Israeli army ordered a mass evacuation of Palestinians from much of Khan Younis on Monday, a sign that troops are likely to launch a new ground assault into the Gaza Strip’s second-largest city.
The IDF order suggests the city will be the latest target of Israel’s raids into parts of Gaza it had previously invaded in the war as it pursues regrouping Hamas militants.
Much of Khan Younis was destroyed in a long assault earlier this year, but large numbers of Palestinians had moved back to escape another Israeli offensive in Gaza’s southernmost city, Rafah.
Monday’s evacuation order covered the eastern half of Khan Younis and a large swath of the Gaza Strip’s southeast corner. Earlier in the day, the army said a barrage of rockets out of Gaza was fired from Khan Younis.

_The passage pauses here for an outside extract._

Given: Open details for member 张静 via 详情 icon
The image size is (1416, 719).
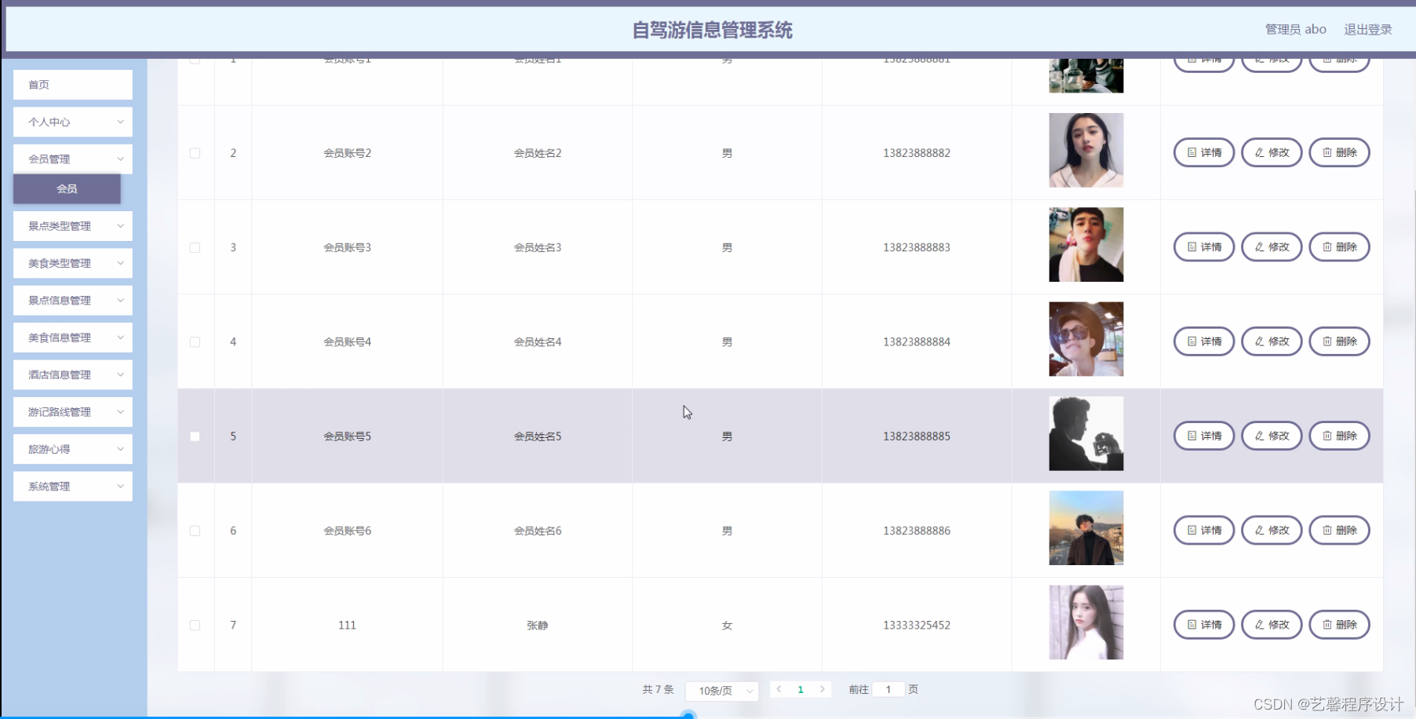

Israel told people to move to Muwasi, a coastal area designated by the Israeli army as a safe zone, which has become filled with crowded and unsanitary tent camps.
The order suggested a new assault on Khan Younis was imminent.
UN Secretary-General Antonio Guterres said the new evacuation order “just shows yet again that no place is safe in Gaza” for Palestinian civilians.
“It’s another stop in this deadly circular movement that the population in Gaza has to undergo on a regular basis,” he said in a statement calling for a ceasefire.
Israeli army ‘making progress’, Netanyahu says
Israeli forces fought for weeks in Khan Younis earlier this year and withdrew, claiming to have destroyed Hamas battalions. But in other places where the military has made similar claims, renewed raids have underscored Hamas’ capabilities.
More fighting in the Khan Younis area could further hamper Palestinians’ access to much-needed potable water. Included in the evacuation zone is a water line that Israel installed following criticism over its cutoff of water to the strip early in the war.
Also in the zone is the area surrounding the Kerem Shalom crossing, the major aid crossing to southern Gaza, and an aid route inside the territory that Israel has said it would safeguard.
Last week, the military ordered an evacuation from the north Gaza district of Shijaiyah, and intensive fighting has followed.
Netanyahu said on Monday that the military was “making progress toward ending the phase of the destruction of Hamas’ terror army.” But he said forces will continue to “target their remains going forward.”
Most of Gaza’s population of 2.3 million have fled their homes, with many displaced multiple times. Israeli restrictions, fighting and the breakdown of public order have hindered the delivery of humanitarian aid, fuelling widespread hunger and sparking fears of famine.